The First Casualty
- First edition
- Author: Ben Elton
- Language: English
- Genre: historical, crime, murder mystery
- Publisher: Bantam Press
- Publication date: 2005
- Publication place: United Kingdom
- Media type: Print (hardback)
- ISBN: 0-593-05111-4
- OCLC: 61440828
- Preceded by: Past Mortem (2004)
- Followed by: Chart Throb (2006)

= The First Casualty =

2005 historical crime novel by Ben Elton

The First Casualty (2005) is a historical crime novel by English author Ben Elton, set during the First World War.

==Synopsis==
In June 1917, whilst recovering from shell shock inside a military hospital, beloved war poet and dedicated soldier Viscount Abercrombie is inexplicably shot dead. Meanwhile, Douglas Kingsley, a liberal Inspector for Scotland Yard, has refused national service because he considers the war to be an affront to his highly prized sense of logic. As a result, he's hauled before a judge, branded a coward by those who love him - including his wife Agnes - and thrown into prison, where his fellow inmates routinely assault him, taking revenge for him putting them behind bars in the first place. However, the Home Office gives the disgraced Inspector a chance for redemption when it abducts him from his cell, fakes his death and orders him to investigate the Viscount's death behind the lines at Flanders.

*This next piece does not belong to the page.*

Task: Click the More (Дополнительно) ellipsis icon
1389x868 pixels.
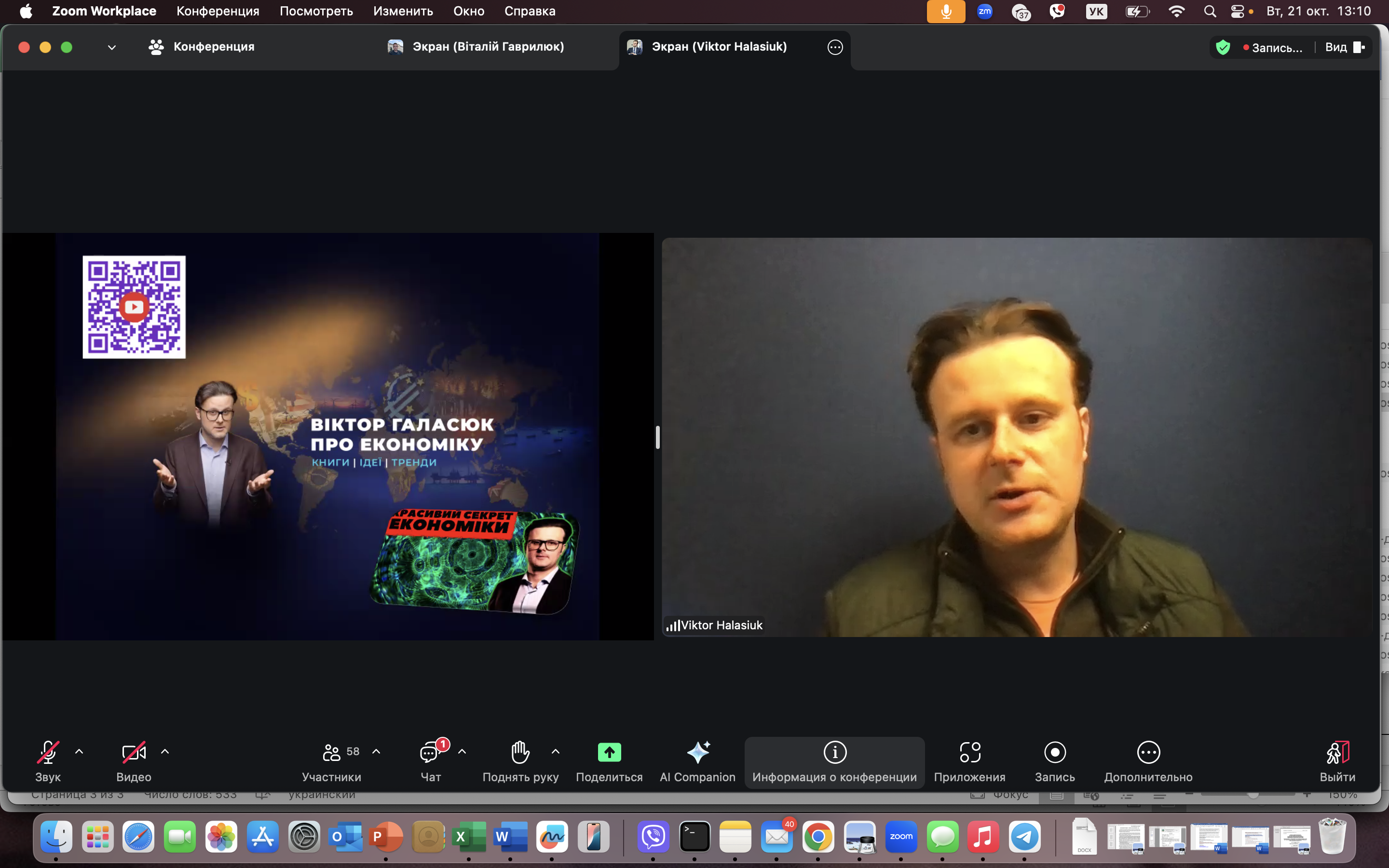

As he begins his reluctant inquiries, encumbered by the presence of his psychopathic minder Captain Shannon, Kingsley discovers that not only was Abercrombie a homosexual, but that he had also become disillusioned with the war and was composing poetry to this effect before his untimely death.

==Reception==
The novel was generally very well received by critics, although questions were raised regarding the historical accuracy of some details. The Daily Telegraph described it as a "work of formidable imaginative scope... the writing is so good, the language so surprisingly subtle and the characters so beautifully delineated."

==Characters==
- Inspector Kingsley - A vaguely arrogant, but nevertheless kind and morally upstanding, intellectual, whose intricate sense of logic is frequently given superiority over self-preservation, a trait which proves his undoing. His brother Robert was killed in battle and he must now face the prospect of losing his wife, Agnes, and young son George. Despite his objection to the war, he is also a talented soldier, as proven when he wades into the middle of no man's land during a fray in order to obtain information.
- Captain Shannon - An unbalanced, sadistic psychopath whose warped mentality has clearly been exacerbated by his experiences of war. He is deeply misogynistic, but has no trouble attracting women because of his handsome face and surface charm. Kingsley narrowly prevents him from raping a teenage girl, and throughout the story Shannon displays a cold disregard for women, civilians, conscientious objectors and victims of shell shock.
- Nurse Murray - A staunch feminist and former suffragette, who abandoned her cause following the outbreak of war so she could lend her support to the military. She has a brief but passionate affair with Kingsley, who is both enamoured of and horrified by her unashamed vulgarity.
- Agnes Kingsley
- Viscount Abercrombie - The character of the Viscount Abercrombie may be based, at least in part, upon Siegfried Sassoon, a British soldier and poet who became disillusioned with the War and became an outspoken anti-war activist.